# RECORDS FOR PROCESSING:
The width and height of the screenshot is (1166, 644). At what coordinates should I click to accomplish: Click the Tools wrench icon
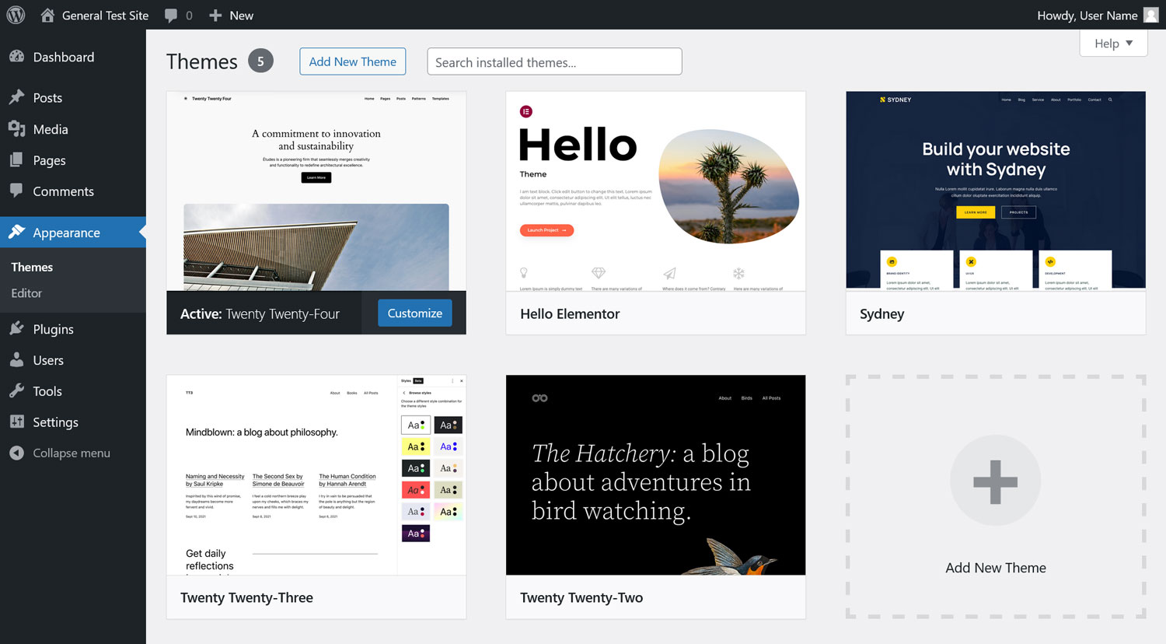[x=17, y=390]
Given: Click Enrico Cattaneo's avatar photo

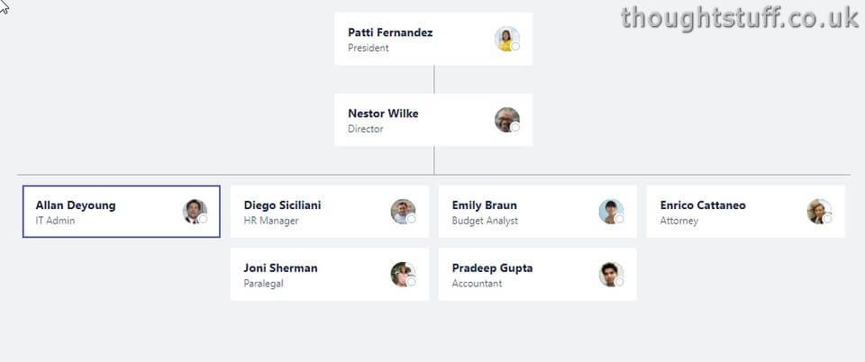Looking at the screenshot, I should coord(819,212).
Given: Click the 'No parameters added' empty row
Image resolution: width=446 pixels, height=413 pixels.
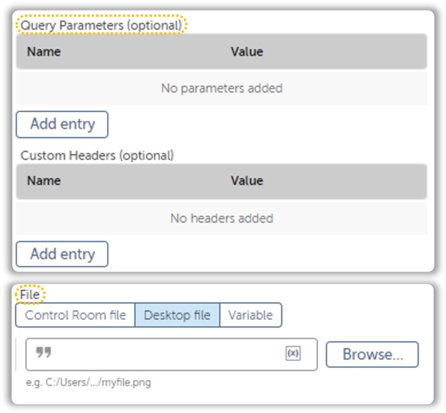Looking at the screenshot, I should (222, 88).
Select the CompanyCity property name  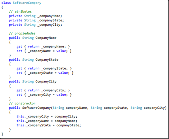(46, 82)
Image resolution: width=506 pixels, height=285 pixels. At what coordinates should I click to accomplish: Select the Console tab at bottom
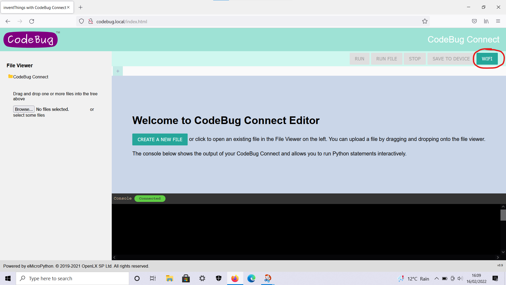click(x=123, y=198)
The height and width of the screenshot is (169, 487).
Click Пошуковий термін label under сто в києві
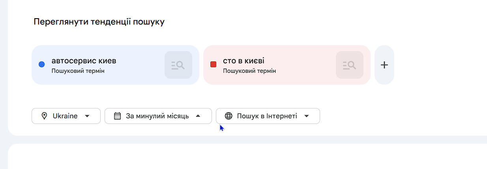click(x=249, y=71)
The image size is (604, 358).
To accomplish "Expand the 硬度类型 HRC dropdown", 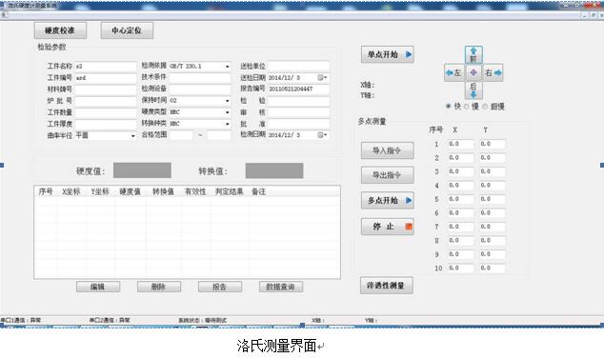I will pyautogui.click(x=227, y=112).
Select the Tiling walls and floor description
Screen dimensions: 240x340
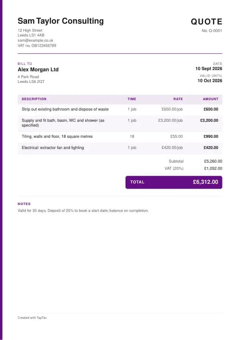click(57, 137)
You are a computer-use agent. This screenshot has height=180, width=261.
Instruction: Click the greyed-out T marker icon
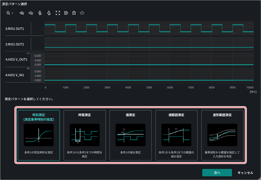[x=82, y=13]
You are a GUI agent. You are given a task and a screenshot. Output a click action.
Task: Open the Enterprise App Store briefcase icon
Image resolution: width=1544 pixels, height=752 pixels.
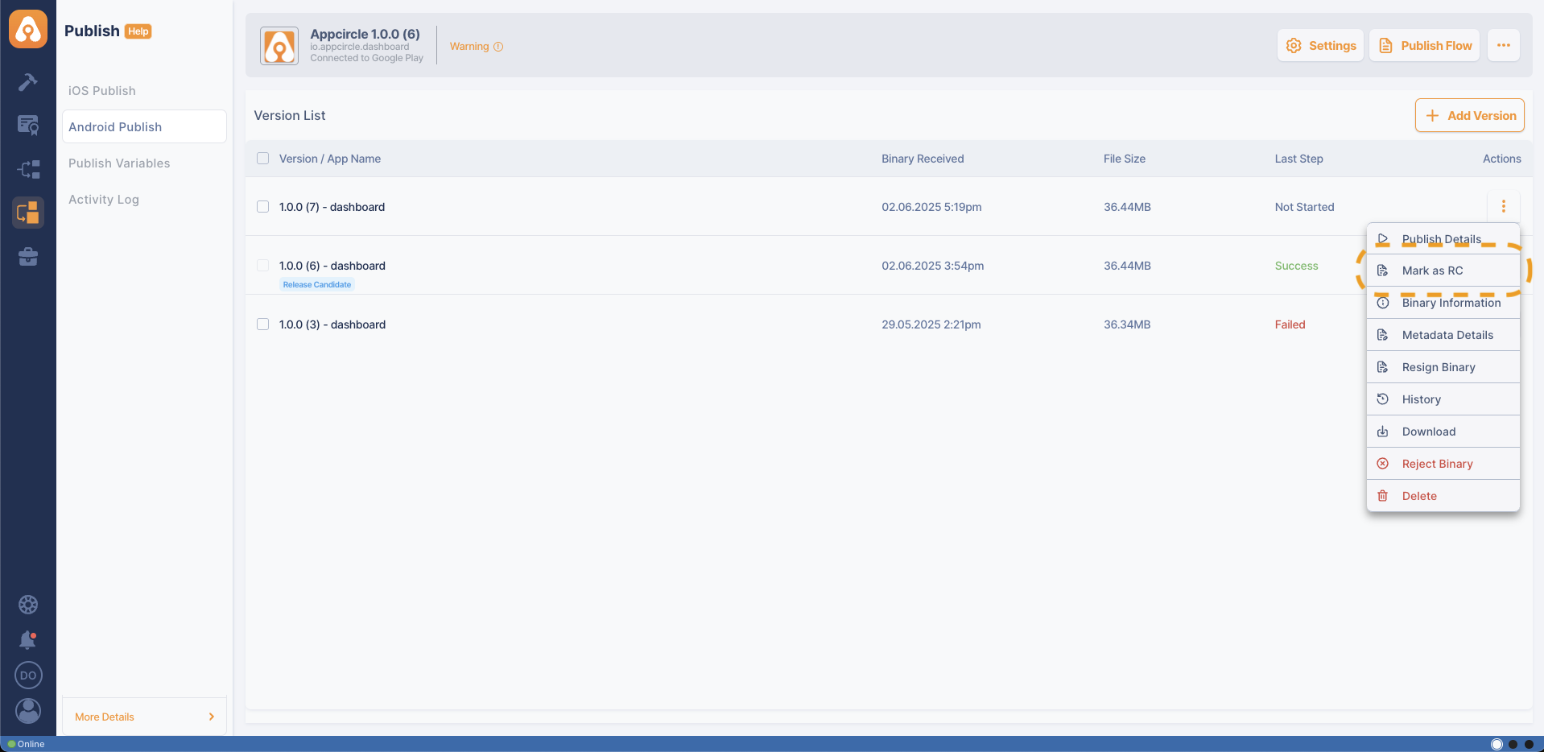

# GOAL OF THE EXERCISE:
For the material, find the number of lines holding the word "agent" and give that figure and nothing more.

# COMPLETED EXERCISE:
2